What is and how does deep learning work within the neural networks that fuel today's technical intelligence?
Artificial Intelligence (AI = Artificial Intelligence) is a revolution in technology today, and the term implies the ability of a machine to reproduce a person's cognitive functions, such as learning, design and creativity.
Artificial intelligence enables machines to "understand" their environment, solve problems, and act toward a specific goal.
For example, the computer must understand the number of each handwritten symbol above. Do you find the problem simple and the answers correct? Some of the "correct" answers are questionable. See for example the second image from the left: is it really 7, or is it 4?
Here we move away from simple algorithms and enter something bigger that can meet the above requirement. The computer receives data (already prepared or collected through sensors, eg camera), processes it and responds based on its "experience" to handwritten texts. But how is this done?
Going beyond the original, simplistic methods of achieving artificial intelligence, technology now focuses on a technique called deep learning, which is powered by artificial neural networks.
Deep learning, neural networks? Strange words and meanings. The following is a graphical explanation of how these neural networks are structured and trained.
Definitions - Concepts
Machine Learning in computers explores the study and construction of algorithms that can learn from data and make predictions about it. Machine Learning is applied to a number of computational tasks, where both the design and the explicit programming of algorithms is impossible.
Thus algorithms in machine learning they do not tell the computer exactly what to do, but operate by constructing models from experimental data, in order to make predictions based on data or to make decisions that are expressed as the result.
Examples of applications are spam filters, optical character recognition (OCR), search engines, and computational vision.
Neural network architecture
Each neuron in an artificial neural network sums its multiple inputs and applies a function to determine its output. This architecture is inspired by what happens in our brain, where neurons transmit signals to each other through synapses.
Here is the structure of a hypothetical deep neural network ("deep" because it contains multiple hidden levels). This example shows a network that reads and interprets an image that contains a handwritten number and ranks it as one of the 10 most likely numbers.
The input layer contains many neurons, each of which has activated a gray scale value of a pixel on the image. These input neurons connect to the neurons of the next layer, transmitting their activation level after they multiply by a certain value, called weight. Each neuron in the second layer adds its many inputs and applies a function to determine its output, which is fed forward in the same way.
Deep Learning is a machine learning technique (there are many techniques that make up machine learning) in which several "levels" of simple processing units are connected to a network, one behind the other, resulting in the entry into the system passes successively through each of them.

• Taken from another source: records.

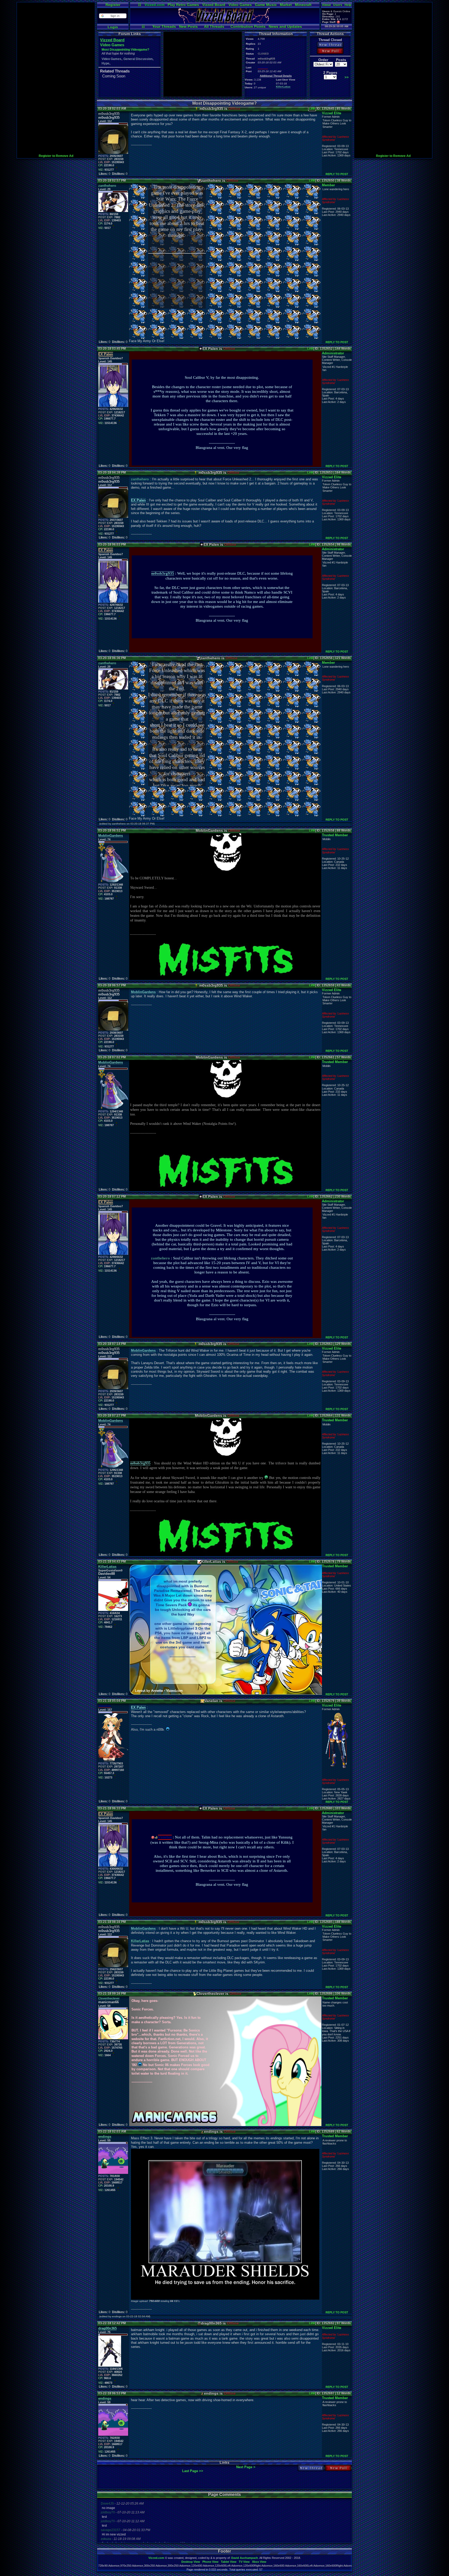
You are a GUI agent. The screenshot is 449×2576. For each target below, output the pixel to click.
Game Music (266, 5)
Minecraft (303, 5)
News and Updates (285, 26)
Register (112, 5)
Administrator (333, 353)
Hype (105, 63)
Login (113, 27)
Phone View (210, 2561)
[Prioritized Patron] (338, 22)
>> (347, 77)
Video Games (240, 5)
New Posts (188, 26)
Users (337, 5)
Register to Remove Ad (56, 156)
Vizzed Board (213, 5)
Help (348, 5)
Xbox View (259, 2561)
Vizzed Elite (331, 113)
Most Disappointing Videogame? (125, 49)
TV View (244, 2561)
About (326, 5)
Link (312, 108)
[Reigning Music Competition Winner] (156, 1837)
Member (328, 185)
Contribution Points (248, 26)
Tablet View (228, 2561)
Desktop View (190, 2561)
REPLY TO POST (337, 174)
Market (286, 5)
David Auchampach (244, 2557)
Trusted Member (335, 835)
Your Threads (164, 26)
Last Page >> (192, 2471)
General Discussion (138, 59)
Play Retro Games (183, 5)
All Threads (214, 26)
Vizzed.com (154, 5)
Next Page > (245, 2467)
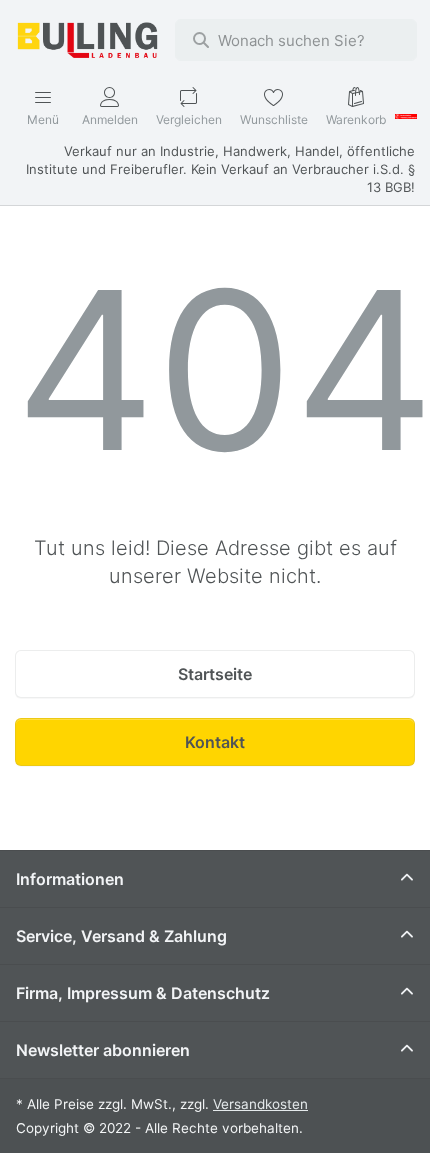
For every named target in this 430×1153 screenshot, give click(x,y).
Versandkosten (260, 1104)
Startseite (215, 674)
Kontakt (215, 742)
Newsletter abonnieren (103, 1050)
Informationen (70, 879)
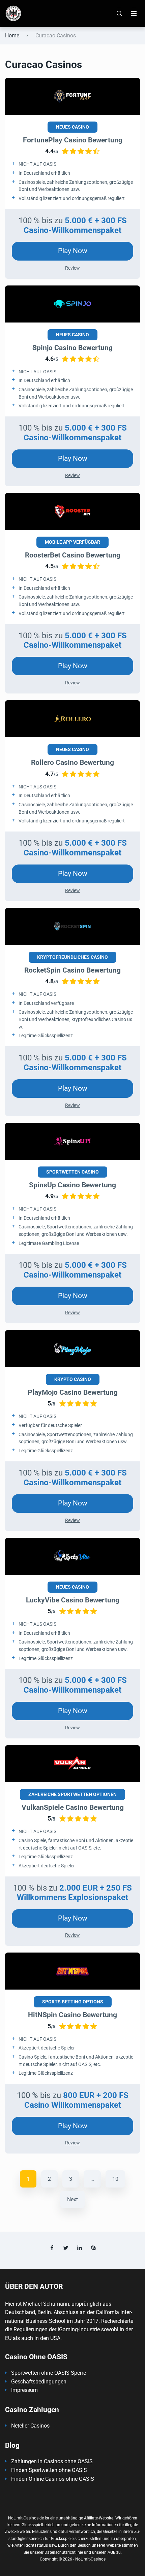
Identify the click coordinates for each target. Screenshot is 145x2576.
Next (72, 2199)
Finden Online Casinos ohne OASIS (52, 2479)
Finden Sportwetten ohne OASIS (49, 2470)
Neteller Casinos (30, 2425)
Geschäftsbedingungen (38, 2381)
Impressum (24, 2390)
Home (12, 35)
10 (115, 2179)
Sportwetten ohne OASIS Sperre (48, 2373)
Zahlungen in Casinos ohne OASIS (52, 2461)
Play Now (72, 251)
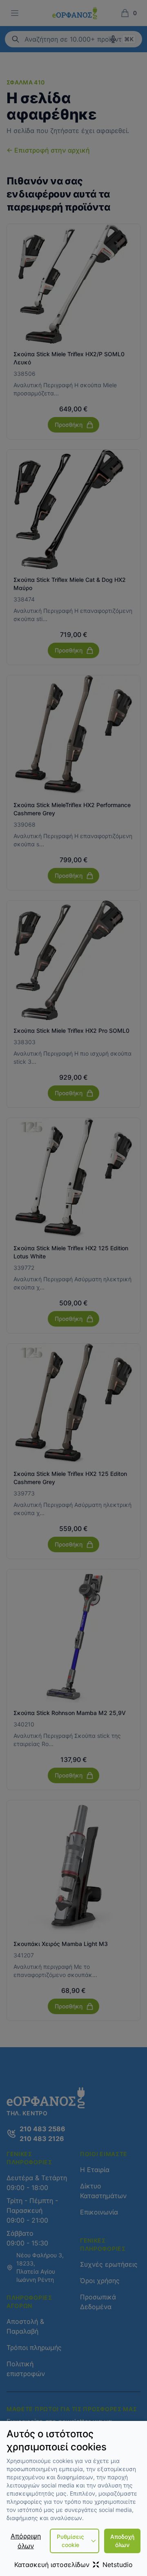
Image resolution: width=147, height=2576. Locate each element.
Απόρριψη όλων (26, 2541)
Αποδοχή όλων (122, 2540)
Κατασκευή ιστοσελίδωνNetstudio (73, 2564)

This architecture was devised by modeling the processing of visual information in the brain, i.e. information that enters through the eyes and is captured by the retina, travels through the optic nerve and reaches the brain.
This depth allows the network to learn more complex structures, without the need for large, unrealistic amounts of data.
This kind of neural network is trained calculating the difference between her actual output and desired output (when of course we know in advance the right result).
The problem of mathematical optimization has as many dimensions as the regulated parameters in the network, especially the weights of connections between neurons, which can be positive [blue lines] or negative [red lines].
Network training essentially finds a minimum of this multidimensional function of "loss" or "cost". This is done repeatedly on many training routes, gradually changing the state of the network.
In practice, this implies many small weight adjustments of the network based on the outputs calculated for a random set of input examples, each time starting with the weights controlling the output level and moving backwards through the network. (Only connections to a single neuron in each layer are shown here, for simplicity.)
This playback process is repeated in many random training instances until the loss function is minimized and the network then provides the best results it can for any new introductions.
We understand that you may be a little confused, so let's look at the above example a little more explanatory. We train the computer to learn to distinguish the number 3 which is effortlessly written by hand.
|When a "3" script is displayed at the input, the output neurons of an untrained network will have random activations. The desire is for the output neuron associated with 3 to have high activation [dark shading] and the other output neurons to have low activations [light shading]. Thus, the activation of the neuron associated with 3, for example, must be increased [purple arrow].|
|To do this, the weights of the connections from the second hidden layer neurons to the output for digit "3" must be made more positive [black arrows], with the magnitude of the change being proportional to the activation of the connected neuron.|
|A similar process is then performed for the neurons in the first hidden layer (remember that we are training the steps backwards).|
For example, to make the network more accurate, the upper neuron at this level may need to reduce its activation [green arrow]. The grid can be pushed in this direction by adjusting the weights of its connections to the first hidden layer [black arrows].
|The process is then repeated for the hidden layer after entry. For example, the first neuron in this layer may need to have increased activation [orange arrow].|
By adjusting the weights of the neurons in this way we essentially configure the number 3 recognition algorithm and train the computer to be able to recognize any other 3 given to it later.